Chinese house church network leader known as Mama Kwong, 78, died of cancer at the home of her younger son in Corona, California, on Thursday, January 27, 2011.

Her significant life story was first reported in 1980 by Brother David, Dan Wooding and Sarah Bruce in their best-selling book, “God’s Smuggler to China” (foreword by Brother Andrew.)

Other notable China authors, like Carl Lawrence of “The Church in China,” also documented parts of her life – especially three separate prison experiences. The day after each release she went right back to her ministry.

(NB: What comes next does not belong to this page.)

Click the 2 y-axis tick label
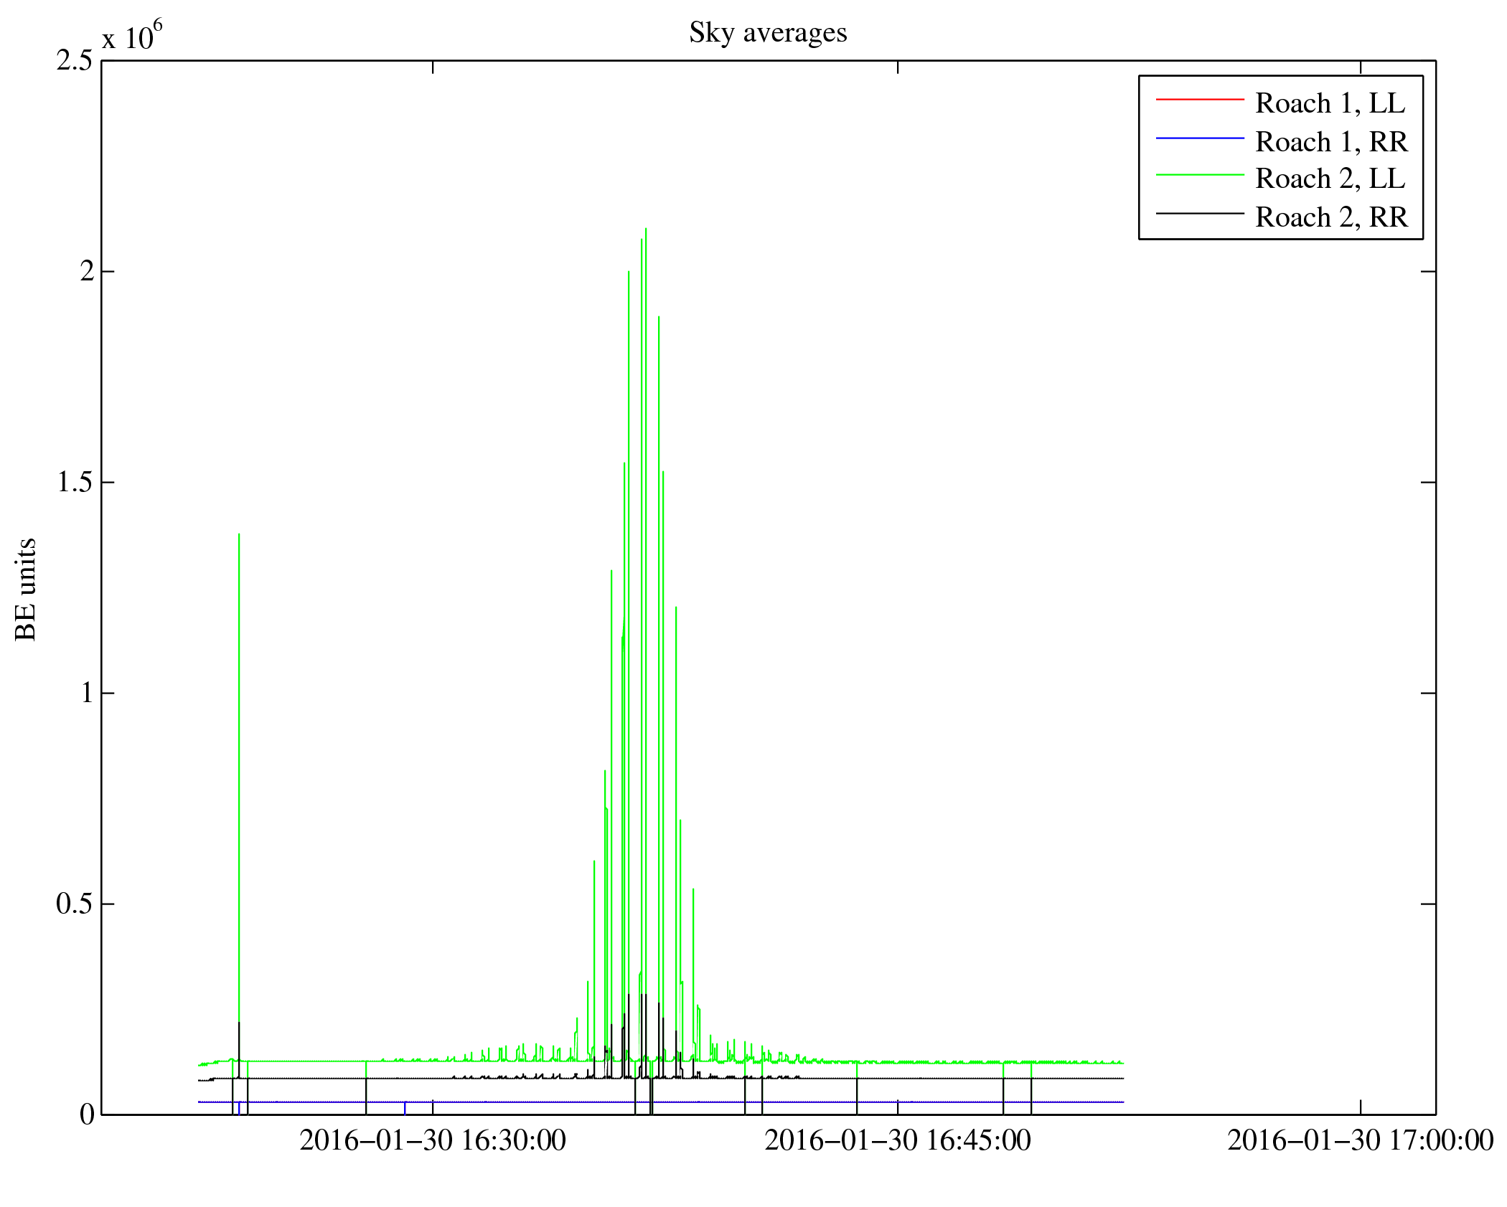 pyautogui.click(x=87, y=272)
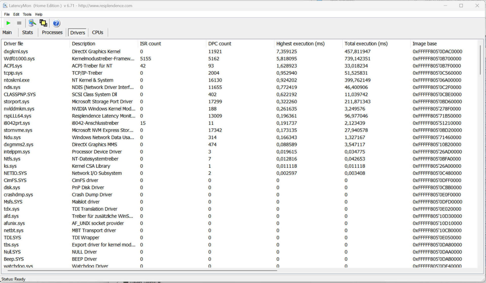The image size is (486, 283).
Task: Click the vertical scrollbar of the drivers list
Action: tap(480, 60)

Mama Kwong began preaching in China at age eighteen right after the Communist revolution, although her official role in the eyes of the government was teaching school children. Soon she had developed a large and growing network of more than two hundred house churches in the Shantou area of southeastern China.

God performed many miracles among them. This was the network that requested one million Bibles from Open Doors-Asia in 1979. The delivery, known as Project Pearl, was completed in 1981 by which time she and her family had successfully immigrated to Hong Kong where she pastored a Chinese church.

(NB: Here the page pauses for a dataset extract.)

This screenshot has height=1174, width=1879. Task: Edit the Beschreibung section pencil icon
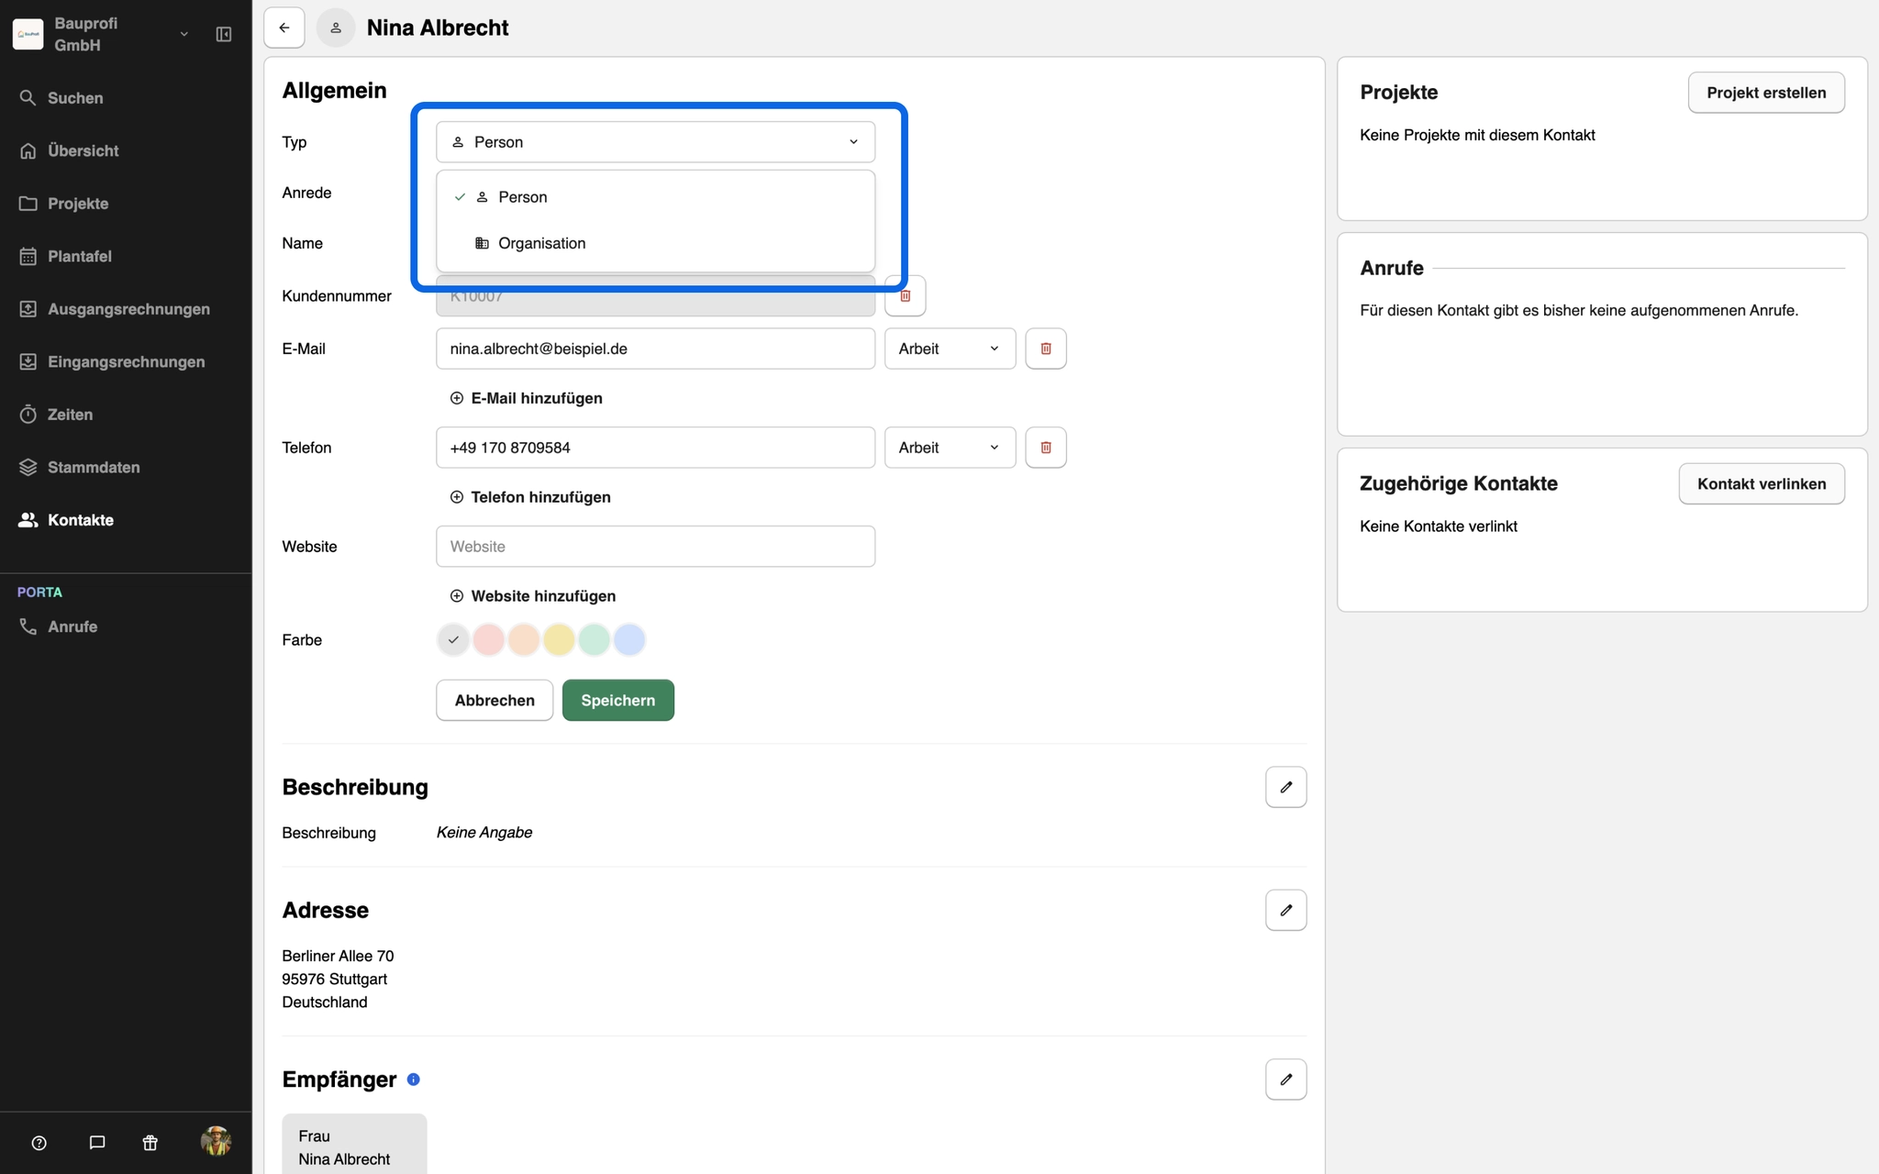click(1285, 787)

She and Papa Kwong, her husband, who also spent years in labor camp for his faith, supervised the internal distribution system for Project Pearl. She had told Dr. Ed Neteland, the then Executive Vice-President of Open Doors, that a million Bibles delivered into China would be as “significant as Joshua commanding the sun to stand still.”

During her third imprisonment for preaching in the early 1970’s, Mama Kwong was given a vision from the Lord. She saw thousands of missionaries from the West and the East working side-by-side digging a trench. The trench became bigger and longer after much hard work. Then water started to flow into it. It became the River of Life.

She saw it flow first through all parts of China and after that into the whole world. The workers were very happy and their singing filled heaven and earth. Forty years later, we now see the beginning of the fulfillment of the vision.

The Kwong’s had four children. Peter, their eldest, was martyred by Red Guards during the infamous Cultural Revolution. The other three children and their families live today in southern California.

The most recent documentation of her life is in Open Doors’ new book that I had the privilege of writing. Called “Night of a Million Miracles: The Inside Story of Project Pearl,” it is available from the Open Doors office or their website (www.opendoorsusa.org).

My warmest memories of Mama Kwong are the hours spent at her home in Hong Kong in early 1982 going over the results of Project Pearl. And then hosting her and Papa Kwong for many large church meetings in Singapore in 1984 where she shared about the church revival movement inside China.

Mama Kwong is survived by her husband, children Daniel, Joseph and Mary, and seven grandchildren. There will be a memorial service at Calvary Chapel Chinese Fellowship, 3945 Shaefer St., Chino, CA from 9:30 a.m. – 11:30 on Saturday, February 5, 2011, followed by an internment service at the Rose Hills Garden of Serenity in Whittier, CA at 1:00 p.m.